Support for different "views" over existing datasets.

These allow constraining the usable data that is exposed to a modeller, or only presenting a transformed view to the modeller rather than the raw underlying data.

Classes

DataView

class DataView(    datasource: BaseSource,    source_dataset_name: str,    data_splitter: Optional[DatasetSplitter] = None,    seed: Optional[int] = None,    modifiers: Optional[Dict[str, DataPathModifiers]] = None,    ignore_cols: Optional[Union[str, Sequence[str]]] = None,):

Base class for datasource views.

Arguments

  • datasource: The BaseSource the view is generated from.

Subclasses

  • DropColsDataview
  • SQLDataView
  • bitfount.data.datasources.views._DataViewFromFileIterableSource
  • bitfount.data.datasources.views._EmptyDataview

Variables

  • data : pandas.core.frame.DataFrame - A property containing the underlying dataframe if the data has been loaded.

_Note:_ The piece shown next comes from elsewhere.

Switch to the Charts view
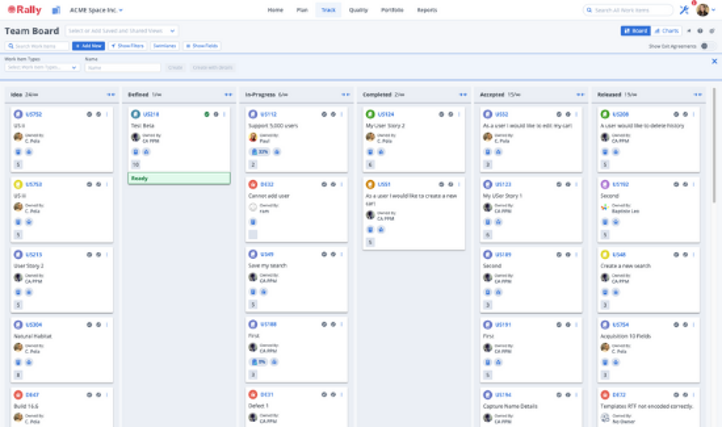The image size is (722, 427). (666, 31)
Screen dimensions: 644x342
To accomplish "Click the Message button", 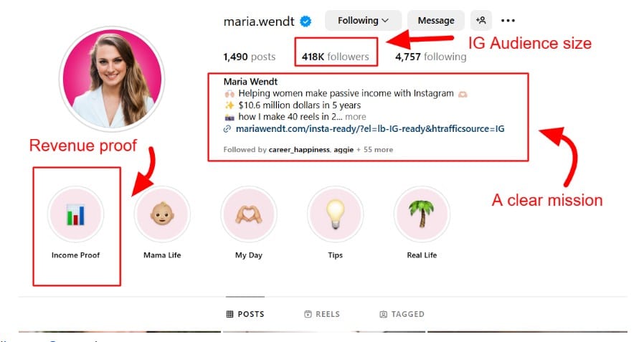I will pos(436,21).
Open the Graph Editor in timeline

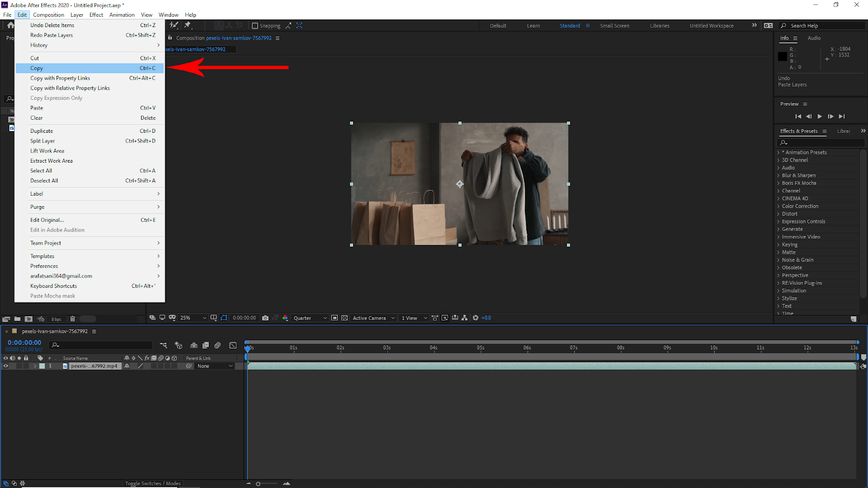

    Raises: DataNotLoadedError: If the data has not been loaded yet.

  • hash : str - The hash associated with this BaseSource.

    This is the hash of the static information regarding the underlying DataFrame, primarily column names and content types but NOT anything content-related itself. It should be consistent across invocations, even if additional data is added, as long as the DataFrame is still compatible in its format.

    Returns: The hexdigest of the DataFrame hash.

  • is_initialised : bool - Checks if BaseSource was initialised.
  • is_task_running : bool - Returns _is_task_running for the view and the parent datasource.
  • iterable : bool - This returns False if the DataSource does not subclass IterableSource.

    However, this property must be re-implemented in IterableSource, therefore it is not necessarily True if the DataSource inherits from IterableSource.

  • multi_table : bool - This returns False if the DataSource does not subclass MultiTableSource.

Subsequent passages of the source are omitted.